Я знала, что не имела на это права. Что просить его выбирать между собственными желаниями и дружбой, проверенной кровью и временем, когда к тому же это не метафоры вовсе, – крайняя степень жестокости. Но я знала, в эту секунду он выберет меня.
Его ответ прозвучал в тишине словно выдох.
— Да.
Еще минуту назад он по-братски гладил меня по голове, успокаивая. Сейчас же его пальцы опустились на мой затылок.
Я обвила руками его талию, подняв глаза. Медленно облизнула губы, не без удовольствия заметив, как от этого жеста нервно дернулся его кадык.
Я хотела, чтобы меня любили. Я хотела оказаться на первом месте. Я хотела видеть, как мужчина сходит с ума.
В его же глазах буквально горел огонь. Но он никогда бы не позволил ему вырваться наружу. И я поцеловала его сама. Умирая от внутренней боли, желая разделить ее с тем, кто всегда готов эту боль вынести.
Все, что требовалось — сделать шаг. Позволение прикасаться так, как он никогда ко мне не прикасался. И вот, теряя рассудок и самообладание, он целовал меня настолько яростно, будто не касался ни одной девушки все эти годы. Как будто никак не мог насытиться.
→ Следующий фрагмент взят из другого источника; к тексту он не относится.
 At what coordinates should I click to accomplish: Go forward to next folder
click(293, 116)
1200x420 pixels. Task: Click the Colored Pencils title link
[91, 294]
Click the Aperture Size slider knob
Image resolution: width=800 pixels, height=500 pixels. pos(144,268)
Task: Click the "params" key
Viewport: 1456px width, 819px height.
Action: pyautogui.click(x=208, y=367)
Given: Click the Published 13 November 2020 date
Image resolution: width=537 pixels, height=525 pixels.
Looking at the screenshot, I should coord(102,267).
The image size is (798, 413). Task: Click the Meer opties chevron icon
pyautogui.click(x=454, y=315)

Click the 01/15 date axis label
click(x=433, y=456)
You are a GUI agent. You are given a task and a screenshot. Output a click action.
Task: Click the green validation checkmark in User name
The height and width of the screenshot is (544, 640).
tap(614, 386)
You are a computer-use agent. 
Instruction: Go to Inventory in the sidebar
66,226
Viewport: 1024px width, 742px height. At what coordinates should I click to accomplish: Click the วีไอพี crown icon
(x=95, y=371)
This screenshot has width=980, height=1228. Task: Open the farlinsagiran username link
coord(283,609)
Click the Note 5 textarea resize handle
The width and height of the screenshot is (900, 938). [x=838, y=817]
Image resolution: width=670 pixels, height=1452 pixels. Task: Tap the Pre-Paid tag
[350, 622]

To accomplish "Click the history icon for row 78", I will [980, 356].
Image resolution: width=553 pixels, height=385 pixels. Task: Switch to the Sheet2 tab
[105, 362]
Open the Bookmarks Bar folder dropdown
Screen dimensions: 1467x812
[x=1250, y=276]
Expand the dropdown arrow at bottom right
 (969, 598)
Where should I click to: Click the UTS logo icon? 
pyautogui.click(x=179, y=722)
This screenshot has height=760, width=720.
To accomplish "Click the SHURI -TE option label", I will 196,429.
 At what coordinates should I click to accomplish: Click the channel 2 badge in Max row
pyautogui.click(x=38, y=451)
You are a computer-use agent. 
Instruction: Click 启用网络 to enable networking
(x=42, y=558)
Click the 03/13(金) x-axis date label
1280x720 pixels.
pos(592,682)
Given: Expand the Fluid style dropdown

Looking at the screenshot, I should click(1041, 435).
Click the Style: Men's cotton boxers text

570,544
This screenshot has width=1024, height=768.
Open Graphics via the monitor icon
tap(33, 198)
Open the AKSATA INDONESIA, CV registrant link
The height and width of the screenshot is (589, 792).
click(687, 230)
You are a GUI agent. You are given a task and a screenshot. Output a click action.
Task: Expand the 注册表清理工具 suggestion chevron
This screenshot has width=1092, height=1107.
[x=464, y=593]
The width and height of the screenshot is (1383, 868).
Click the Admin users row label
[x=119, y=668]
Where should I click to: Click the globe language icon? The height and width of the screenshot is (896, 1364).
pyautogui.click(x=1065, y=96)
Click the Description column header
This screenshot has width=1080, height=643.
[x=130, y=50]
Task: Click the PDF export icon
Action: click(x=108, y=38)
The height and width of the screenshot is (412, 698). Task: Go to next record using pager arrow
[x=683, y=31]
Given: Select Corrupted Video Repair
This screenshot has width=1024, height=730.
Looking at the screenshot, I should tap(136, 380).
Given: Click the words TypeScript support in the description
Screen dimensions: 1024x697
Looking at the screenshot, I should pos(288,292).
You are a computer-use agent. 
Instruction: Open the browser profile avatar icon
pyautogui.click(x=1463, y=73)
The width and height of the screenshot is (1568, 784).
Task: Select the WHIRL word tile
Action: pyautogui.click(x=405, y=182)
Это было неправильно. Но так невообразимо горячо, что я не могла остановиться.
Вмиг я оказалась прижатой к столу. Его рука грубо обрисовала бедро, скользнув ниже, сжимая в кулаке ткань платья. По коже побежали мурашки, и он подался вперед, прихватывая мою нижнюю губу во влажном укусе. Таком, что с языком, с горячим дыханием, с шипящей тоской, с жёсткими руками, сжимающими бедра.
Я коснулась кожаного ремня, оттягивая. Антон сгреб мою юбку в кулак и подтянул к себе, обреченно выдохнув в губы:
— Адель. Что ты творишь?
— Скажи, ты меня хочешь?
— Безумно.
А большего мне знать было и не надо. Я не любила мужчин сравнивать. Но впервые чувствовала себя настолько красивой, любимой, желанной… единственной. Вопреки всякой рациональности, обстоятельствам и предначертанному выбору. Зная, что не выбрала б его тогда, не выбирала сейчас и не выбрала бы завтра, но сейчас, в эту минуту, это не имело значения.
Я потянулась к его губам снова, но он вдруг отстранился.
— Постой, Адель. Нет.
Меня словно окатило ушатом ледяной воды.
— Я не стану спать с тобой.
Слова ударили как пощечина.
Возвращая меня назад, в темный бальный зал.
Ты не нужна. Никому. Никому.
И он тоже? Снова?
— Да что с вами всеми такое? — не сдержавшись, выкрикнула я. — Почему? Что опять не так?
Но вместо того, чтобы оправдываться, он коснулся своей шершавой ладонью моей щеки и тихо ответил:
— Потому что я люблю тебя. И хочу тебя всю. Полностью. И навсегда.
Тишину разорвал мой шумных вдох, а потом звон пощечины.
— Не смей говорить так! Ты не имеешь права!
Антон не пошатнулся ни на миллиметр. Щека, на которую пришелся удар, покраснела, но взгляд его оставался тем же — уверенным.
— Потому что я люблю тебя, — повторил он.
Вторая пощечина хлестко опустилась на то же место.
— Никогда, — зашипела я. — Ни единого раза за полтора года он не говорил мне этих слов. А ты считаешь, что можешь разбрасываться ими вот так просто? Как будто они ничего не значат?